> **Assignment**: Print this span of the material below exactly: the line with "Viewport: 661px width, 377px height.", the line with "You are a computer-use agent. The height", and every line between them, but nothing else.

> **Provided data**:
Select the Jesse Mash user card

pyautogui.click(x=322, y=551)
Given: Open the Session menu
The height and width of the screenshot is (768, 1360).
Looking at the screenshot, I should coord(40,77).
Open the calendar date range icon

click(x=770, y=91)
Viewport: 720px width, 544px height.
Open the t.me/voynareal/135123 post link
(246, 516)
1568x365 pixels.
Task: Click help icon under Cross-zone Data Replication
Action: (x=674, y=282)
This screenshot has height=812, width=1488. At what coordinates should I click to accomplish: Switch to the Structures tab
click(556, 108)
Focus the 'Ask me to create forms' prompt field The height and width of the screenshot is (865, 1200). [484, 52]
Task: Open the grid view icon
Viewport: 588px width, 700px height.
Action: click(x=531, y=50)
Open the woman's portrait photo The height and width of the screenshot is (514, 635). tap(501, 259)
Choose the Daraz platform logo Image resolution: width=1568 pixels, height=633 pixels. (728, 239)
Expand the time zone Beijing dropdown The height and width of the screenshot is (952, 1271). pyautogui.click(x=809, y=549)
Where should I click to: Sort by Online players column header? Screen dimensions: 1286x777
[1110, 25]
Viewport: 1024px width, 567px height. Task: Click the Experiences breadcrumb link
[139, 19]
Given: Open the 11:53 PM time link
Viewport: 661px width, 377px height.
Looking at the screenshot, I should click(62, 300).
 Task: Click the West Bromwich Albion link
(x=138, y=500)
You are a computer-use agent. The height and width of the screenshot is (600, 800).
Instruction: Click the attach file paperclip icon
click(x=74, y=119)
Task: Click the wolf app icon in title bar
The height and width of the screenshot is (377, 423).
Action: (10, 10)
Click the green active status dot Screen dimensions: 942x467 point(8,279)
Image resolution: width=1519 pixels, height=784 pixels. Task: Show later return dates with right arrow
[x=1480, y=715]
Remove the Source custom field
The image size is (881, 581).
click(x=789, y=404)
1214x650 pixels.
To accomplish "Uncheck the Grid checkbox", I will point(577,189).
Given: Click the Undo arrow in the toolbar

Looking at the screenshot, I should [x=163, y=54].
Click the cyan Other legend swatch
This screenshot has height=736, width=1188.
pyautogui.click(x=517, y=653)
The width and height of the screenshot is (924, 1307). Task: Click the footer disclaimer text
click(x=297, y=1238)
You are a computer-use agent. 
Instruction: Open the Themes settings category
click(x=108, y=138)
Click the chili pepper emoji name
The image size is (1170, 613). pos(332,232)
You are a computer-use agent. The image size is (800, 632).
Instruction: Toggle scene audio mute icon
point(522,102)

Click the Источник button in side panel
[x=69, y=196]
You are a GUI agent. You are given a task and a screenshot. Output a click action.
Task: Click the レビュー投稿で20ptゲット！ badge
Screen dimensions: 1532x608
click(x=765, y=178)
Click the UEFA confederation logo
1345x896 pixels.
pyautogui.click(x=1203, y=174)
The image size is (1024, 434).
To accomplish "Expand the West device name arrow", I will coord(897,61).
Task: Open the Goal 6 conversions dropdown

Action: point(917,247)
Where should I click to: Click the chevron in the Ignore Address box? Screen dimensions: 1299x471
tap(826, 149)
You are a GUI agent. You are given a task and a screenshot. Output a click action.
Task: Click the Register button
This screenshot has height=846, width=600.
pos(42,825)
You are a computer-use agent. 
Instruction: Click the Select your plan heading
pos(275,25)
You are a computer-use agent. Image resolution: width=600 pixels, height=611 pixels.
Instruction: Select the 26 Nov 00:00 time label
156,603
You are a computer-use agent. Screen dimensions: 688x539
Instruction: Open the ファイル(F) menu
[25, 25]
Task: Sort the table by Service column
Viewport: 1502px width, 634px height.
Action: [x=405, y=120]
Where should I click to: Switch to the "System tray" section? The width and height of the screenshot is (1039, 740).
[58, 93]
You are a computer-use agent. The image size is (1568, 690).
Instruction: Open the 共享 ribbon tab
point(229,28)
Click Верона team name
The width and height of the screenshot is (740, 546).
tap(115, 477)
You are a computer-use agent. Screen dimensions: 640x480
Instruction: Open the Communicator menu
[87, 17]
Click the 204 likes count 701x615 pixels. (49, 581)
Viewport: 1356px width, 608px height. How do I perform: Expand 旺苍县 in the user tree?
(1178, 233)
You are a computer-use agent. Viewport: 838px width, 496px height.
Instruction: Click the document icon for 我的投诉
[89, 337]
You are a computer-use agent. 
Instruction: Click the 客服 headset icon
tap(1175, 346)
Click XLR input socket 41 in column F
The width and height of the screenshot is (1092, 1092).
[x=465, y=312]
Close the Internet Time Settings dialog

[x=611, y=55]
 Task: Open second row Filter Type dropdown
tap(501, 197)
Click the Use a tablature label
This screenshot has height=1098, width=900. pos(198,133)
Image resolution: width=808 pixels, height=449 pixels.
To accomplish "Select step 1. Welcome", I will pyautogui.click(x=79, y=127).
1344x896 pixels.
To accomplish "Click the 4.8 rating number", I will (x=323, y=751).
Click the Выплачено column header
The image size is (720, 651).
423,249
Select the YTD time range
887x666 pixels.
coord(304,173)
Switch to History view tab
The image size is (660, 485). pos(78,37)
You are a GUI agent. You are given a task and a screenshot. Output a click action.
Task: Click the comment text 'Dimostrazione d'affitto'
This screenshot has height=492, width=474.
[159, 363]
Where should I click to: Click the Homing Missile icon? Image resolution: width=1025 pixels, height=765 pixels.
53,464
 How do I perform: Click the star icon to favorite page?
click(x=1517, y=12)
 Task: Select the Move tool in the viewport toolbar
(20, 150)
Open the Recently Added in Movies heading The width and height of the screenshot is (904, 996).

> **Response to this task**:
Viewport: 661px width, 377px height.
Looking at the screenshot, I should click(62, 300).
 Task: Click the West Bromwich Albion link
(x=138, y=500)
You are a computer-use agent. The height and width of the screenshot is (600, 800).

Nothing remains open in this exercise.